Everyone talks about neural networks and LLMs. But the models quietly running your bank, your fraud alerts, and half of Kaggle are older, simpler, and far more boring. A plain-English tour of the real workhorses.
In my last post I dropped a throwaway line about “boring names, absolute workhorses” and listed a few classic machine learning models. A couple of people asked me what those actually are. Fair question. So this one is for them.
Here is the thing nobody tells you when you start out in AI. The models that get all the attention, the giant neural networks and the LLMs, are not the ones doing most of the quiet, useful work in the world. Your bank approving a loan. Your card getting flagged for fraud. A hospital deciding which test results a doctor should look at first. A lot of that runs on models that are decades old, train in seconds, and fit comfortably on a laptop. They just have unglamorous names, so nobody writes breathless threads about them.
Let me introduce the four I reach for most often. No maths. Just what each one actually does.
Start with the simplest. “Logistic regression” sounds scary, but it is basically a scorecard.
Think about how a bank used to decide a loan by hand. Good income, add some points. Existing debt, take a few off. Stable job, add a few more. At the end you total it up, and if the score crosses a line, approved.
That is all logistic regression does, except it works out the points for you. You show it old loans that got repaid and old loans that went bad, and it figures out how many points each factor is worth. A new application comes in, it adds up the score, and hands you back a probability. Yes or no, with a number attached.
It is old, it is simple, and for a lot of yes/no questions it is still hard to beat. The bonus is that you can read exactly why it said no, which matters a great deal when a regulator or a customer asks.
A decision tree is something you already understand, because you use one every time you play twenty questions.
It asks a question, splits based on the answer, asks another, splits again, and keeps going until it reaches a decision. Is income above this amount? Yes goes one way, no goes the other. On the “no” side, any missed payments in the last year? And so on down the branches until you land on a verdict.
The reason people love decision trees is that you can print one out and read it like a recipe. A police officer, a doctor, a loan officer, anyone can look at the exact path it took and understand the decision. There is no black box. The catch is that a single tree is a little naive. It can get too attached to the exact examples you trained it on. Which leads nicely into the next one.
If one tree is a bit unreliable, the fix is wonderfully simple. Grow a hundred of them, make each one slightly different, and let them vote.

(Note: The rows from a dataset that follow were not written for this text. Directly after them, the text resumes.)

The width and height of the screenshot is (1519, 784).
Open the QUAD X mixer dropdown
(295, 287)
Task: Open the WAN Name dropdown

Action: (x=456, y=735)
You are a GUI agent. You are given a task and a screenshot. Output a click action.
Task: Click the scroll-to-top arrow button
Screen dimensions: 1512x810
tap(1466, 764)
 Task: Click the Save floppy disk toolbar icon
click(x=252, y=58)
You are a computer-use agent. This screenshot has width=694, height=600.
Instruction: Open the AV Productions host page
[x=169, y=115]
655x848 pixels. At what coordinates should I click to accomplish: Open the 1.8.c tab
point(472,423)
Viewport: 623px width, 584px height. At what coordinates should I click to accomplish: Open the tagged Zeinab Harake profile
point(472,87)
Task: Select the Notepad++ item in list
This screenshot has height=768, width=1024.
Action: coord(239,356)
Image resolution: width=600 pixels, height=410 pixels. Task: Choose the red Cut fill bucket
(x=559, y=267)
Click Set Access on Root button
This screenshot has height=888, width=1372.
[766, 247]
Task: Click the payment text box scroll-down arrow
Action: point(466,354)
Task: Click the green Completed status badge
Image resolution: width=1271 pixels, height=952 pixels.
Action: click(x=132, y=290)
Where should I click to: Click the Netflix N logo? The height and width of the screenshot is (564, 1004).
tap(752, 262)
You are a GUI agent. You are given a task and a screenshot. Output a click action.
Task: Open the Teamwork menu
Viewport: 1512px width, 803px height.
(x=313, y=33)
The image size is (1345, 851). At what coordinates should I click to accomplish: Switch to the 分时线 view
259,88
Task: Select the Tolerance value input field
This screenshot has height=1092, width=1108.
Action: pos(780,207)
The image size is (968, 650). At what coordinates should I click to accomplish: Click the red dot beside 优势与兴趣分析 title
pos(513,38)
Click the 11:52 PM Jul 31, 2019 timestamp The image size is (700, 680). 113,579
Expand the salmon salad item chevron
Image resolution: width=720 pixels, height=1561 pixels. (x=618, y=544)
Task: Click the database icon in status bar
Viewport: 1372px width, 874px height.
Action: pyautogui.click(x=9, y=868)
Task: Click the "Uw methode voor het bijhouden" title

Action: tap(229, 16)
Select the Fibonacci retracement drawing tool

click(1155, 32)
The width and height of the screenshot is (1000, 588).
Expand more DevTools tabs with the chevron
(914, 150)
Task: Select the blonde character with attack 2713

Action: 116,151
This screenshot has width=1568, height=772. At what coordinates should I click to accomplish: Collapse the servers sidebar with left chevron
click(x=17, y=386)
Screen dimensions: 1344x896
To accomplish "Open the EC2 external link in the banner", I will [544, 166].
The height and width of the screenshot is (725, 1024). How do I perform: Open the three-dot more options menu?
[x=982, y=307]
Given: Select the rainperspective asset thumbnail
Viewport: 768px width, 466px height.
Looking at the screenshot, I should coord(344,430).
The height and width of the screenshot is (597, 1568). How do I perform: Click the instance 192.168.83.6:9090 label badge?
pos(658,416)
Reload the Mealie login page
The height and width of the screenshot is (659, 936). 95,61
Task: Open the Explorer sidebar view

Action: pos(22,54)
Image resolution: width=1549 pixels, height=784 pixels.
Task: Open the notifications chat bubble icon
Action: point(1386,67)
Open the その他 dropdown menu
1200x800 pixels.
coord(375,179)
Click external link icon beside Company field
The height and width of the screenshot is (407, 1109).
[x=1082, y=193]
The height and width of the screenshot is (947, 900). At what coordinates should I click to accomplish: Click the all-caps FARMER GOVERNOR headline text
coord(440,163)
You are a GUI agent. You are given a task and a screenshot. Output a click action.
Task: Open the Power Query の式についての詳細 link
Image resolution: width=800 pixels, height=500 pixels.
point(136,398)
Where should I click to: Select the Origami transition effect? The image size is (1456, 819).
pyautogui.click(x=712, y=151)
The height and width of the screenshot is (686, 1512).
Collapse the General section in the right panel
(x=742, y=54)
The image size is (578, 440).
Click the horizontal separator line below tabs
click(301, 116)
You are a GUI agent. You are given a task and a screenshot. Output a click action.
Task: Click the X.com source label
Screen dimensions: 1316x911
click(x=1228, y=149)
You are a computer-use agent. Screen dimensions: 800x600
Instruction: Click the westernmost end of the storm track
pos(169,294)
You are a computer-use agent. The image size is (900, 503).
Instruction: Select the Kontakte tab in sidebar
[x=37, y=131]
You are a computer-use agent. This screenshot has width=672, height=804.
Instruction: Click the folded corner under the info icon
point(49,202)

This is the wisdom of the crowd. Ask one person to guess how many sweets are in a jar and they will be way off. Ask five hundred people and average their guesses, and somehow you land spookily close. A random forest does the same with trees. Each tree sees a slightly different slice of the data, so each one makes different mistakes, and when they vote together the mistakes cancel out while the real signal survives.
A random forest is the model I trust by default when I have a table of data and no time to waste. It is hard to break, it rarely embarrasses you, and it needs almost no babysitting.
Now the famous one. If you have heard of XGBoost, it is because it wins competitions. For years, if you looked at the top of a Kaggle leaderboard on any spreadsheet-style problem, you would find XGBoost or one of its close cousins sitting there.
The idea behind it is clever and very human. Instead of growing a hundred trees independently and voting, you grow them one after another, and each new tree has exactly one job: clean up the mistakes the earlier trees made.
Picture a small team writing a report. The first person does a rough draft. The second person does not start over, they just fix what the first one got wrong. The third fixes what is still off. Keep going, and the report gets sharper with every pass. Gradient boosting is that, but with trees. Each new tree puts its attention on the cases the team is still getting wrong.
It is more powerful than a random forest, and it needs a bit more care to tune, but when you want the best possible number out of a table of data, this is usually what gets you there.
Here is my honest workflow. When a new problem lands and it looks like rows and columns, a spreadsheet really, I do not start with a neural network, and I definitely do not start with an LLM. I start here.
These models train in seconds, run for free, and can tell you why they decided what they decided. In the kind of work I do, where a decision might have to stand up in front of a court or a senior officer, that last part is not a nice extra. It is the whole game.
The giant models are genuinely brilliant at messy, human things like language and images. But most real business problems are still a table of numbers with a yes or no at the end. And for that, the boring workhorses from twenty years ago quietly win, every single day.
So before anyone on your team says “let us throw a neural network at it,” it is worth asking one question first: is this just a table? Because if it is, the unglamorous answer is probably the right one.